Start of Block

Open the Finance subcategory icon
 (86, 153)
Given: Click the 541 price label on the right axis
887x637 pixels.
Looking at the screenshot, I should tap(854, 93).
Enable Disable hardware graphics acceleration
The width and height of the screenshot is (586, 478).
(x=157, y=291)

End of Block

Would you set down the full listing exactly as it reads?

FINISHED EXERCISE:
Open the Finance subcategory icon
 (86, 153)
Given: Click the 541 price label on the right axis
887x637 pixels.
Looking at the screenshot, I should tap(854, 93).
Enable Disable hardware graphics acceleration
The width and height of the screenshot is (586, 478).
(x=157, y=291)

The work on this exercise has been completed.